И мне кажется, что сто́ит мне пройти сени, как я окажусь в душистом фруктовом саду, что сто́ит лишь взобраться по деревянной лестнице, ведущей наверх из кухни, как я попаду в свою каморку и вспугну там синиц: мы вместе с, Гансом Аденом, сыном сапожника, ловили их на дудочку. Синих и зеленых синиц…

Элиза Мейер, дочурка бургомистра, часто забегала полюбоваться на них и просила подарить ей синичку. А когда мы с Гансом Аденом, Людвигом, Францем Сепелем и Карлом Штенгером гнали коров и коз на Биркенвальдское пастбище, она вечно цеплялась за мою куртку и упрашивала:

— Фрицель, позволь и мне проводить вашу корову. Не прогоняй меня!

И я отдавал ей хлыст. Мы все вместе разводили костер на лугу и пекли в золе картошку.

О, благодатные времена! Как все было спокойно и мирно! Как безмятежно текла жизнь! Мы не знали никаких тревог. Понедельник, вторник, среда — все дни недели шли однообразной чередой.

Вставали мы каждый день в один и тот же час, одевались, садились завтракать — ели вкусную мучную похлебку, приготовленную Лизбетой. Потом дядя уезжал верхом на лошади, я же убегал из дому — расставлял западни и силки на певчих дроздов, на воробьев или зеленушек, в зависимости от времени года.

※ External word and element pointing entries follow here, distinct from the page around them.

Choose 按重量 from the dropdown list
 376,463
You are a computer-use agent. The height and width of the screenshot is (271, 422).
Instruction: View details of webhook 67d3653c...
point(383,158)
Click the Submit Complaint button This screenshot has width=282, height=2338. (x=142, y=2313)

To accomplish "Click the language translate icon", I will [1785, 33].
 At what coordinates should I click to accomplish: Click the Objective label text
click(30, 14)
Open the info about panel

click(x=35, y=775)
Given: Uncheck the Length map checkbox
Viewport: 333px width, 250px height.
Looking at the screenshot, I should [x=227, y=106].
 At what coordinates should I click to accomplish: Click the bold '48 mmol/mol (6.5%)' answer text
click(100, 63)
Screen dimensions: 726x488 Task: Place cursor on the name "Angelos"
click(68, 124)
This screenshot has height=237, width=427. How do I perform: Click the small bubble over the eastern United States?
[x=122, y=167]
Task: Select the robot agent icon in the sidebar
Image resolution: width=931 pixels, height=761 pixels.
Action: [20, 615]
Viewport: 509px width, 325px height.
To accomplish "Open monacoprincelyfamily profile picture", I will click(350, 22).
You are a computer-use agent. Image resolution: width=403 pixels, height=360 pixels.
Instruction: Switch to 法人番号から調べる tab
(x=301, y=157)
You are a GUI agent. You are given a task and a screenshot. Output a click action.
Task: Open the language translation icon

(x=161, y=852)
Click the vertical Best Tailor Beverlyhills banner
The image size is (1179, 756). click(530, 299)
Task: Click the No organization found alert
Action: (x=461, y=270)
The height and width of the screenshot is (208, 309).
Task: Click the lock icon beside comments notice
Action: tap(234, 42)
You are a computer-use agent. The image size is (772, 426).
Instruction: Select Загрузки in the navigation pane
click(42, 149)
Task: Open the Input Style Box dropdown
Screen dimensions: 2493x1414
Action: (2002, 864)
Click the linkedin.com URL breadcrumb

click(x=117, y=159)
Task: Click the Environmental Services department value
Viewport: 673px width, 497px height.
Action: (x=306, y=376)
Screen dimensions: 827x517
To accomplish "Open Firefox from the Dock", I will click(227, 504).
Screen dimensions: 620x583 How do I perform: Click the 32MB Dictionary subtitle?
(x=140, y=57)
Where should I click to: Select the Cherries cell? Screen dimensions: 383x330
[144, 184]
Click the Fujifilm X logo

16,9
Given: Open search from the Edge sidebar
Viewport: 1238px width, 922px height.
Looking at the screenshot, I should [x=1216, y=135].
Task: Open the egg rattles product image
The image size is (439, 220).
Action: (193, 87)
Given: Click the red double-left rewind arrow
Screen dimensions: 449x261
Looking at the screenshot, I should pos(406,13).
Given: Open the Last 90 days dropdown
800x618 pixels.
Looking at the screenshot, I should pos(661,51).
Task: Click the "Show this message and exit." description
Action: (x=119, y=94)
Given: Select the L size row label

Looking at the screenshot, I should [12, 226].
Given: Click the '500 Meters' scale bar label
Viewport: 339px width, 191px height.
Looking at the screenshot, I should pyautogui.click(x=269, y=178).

В полдень мы возвращались, ели капусту с салом, лапшу или пышки. Затем я пас стадо или обходил силки, а в знойные дни купался в Кейхе.

К вечеру, бывало, и дядя, и Лизбета, и я изрядно проголодаемся и, сидя за столом, прославляем творца за его милости.

Ежедневно, к концу ужина, когда сумерки заполняли горницу, в сенях раздавались тяжелые шаги, дверь отворялась, и на пороге показывался коренастый, плечистый человек в широкополой войлочной шляпе. Он произносил:

— Добрый вечер, господин доктор.

— Садитесь, дружище Кротолов. Лизбета, отвори-ка дверь на кухню.

Лизбета, бывало, распахнет дверь, и красное пламя, пылающее в очаге, освещает лицо человека, прозванного в селении Кротоловом.

Он садился против стола, и его маленькие серые глазки осматривали наши скромные яства. Право, его лицо смахивало на мордочку полевой крысы: длинный нос, маленький рот, словно срезанный подбородок, торчащие кверху уши и вместо усов — четыре взъерошенных рыжих волоска. На нем была короткая заношенная блуза из небеленого холста, полы просторной красной куртки с глубокими карманами болтались почти у самых колен, а огромные башмаки в бурых комьях земли были подбиты большущими гвоздями — они спереди огибали толстые подошвы, напоминая блестящие когти.

Кротолову было лет пятьдесят. Волосы у него седели; глубокие морщины избороздили загорелый лоб; белесые, с золотистым отливом брови свисали до самых глаз.

Бывало, он пропадал то в поле — расставлял там ловушки, то на своей пасеке, раскинувшейся на косогоре, среди вересковой пустоши Биркенвальда. Он прикрывал лицо металлической сеткой, надевал большие холщовые рукавицы и большой острой ложкой вырезал соты из ульев.

В конце осени он уходил из селения на целый месяц. Шел он с перекидными мешками на плече: в одном нес большой горшок меда, а в другом — бруски янтарного воска. Воск он носил продавать священникам из окрестных деревень — на изготовление церковных свечей.

Таков был Кротолов.

Внимательно осмотрев все, что стояло на столе, он говаривал:

— А вот сыр… А орешки…

— Да, — отвечал дядя, — отведайте, пожалуйста.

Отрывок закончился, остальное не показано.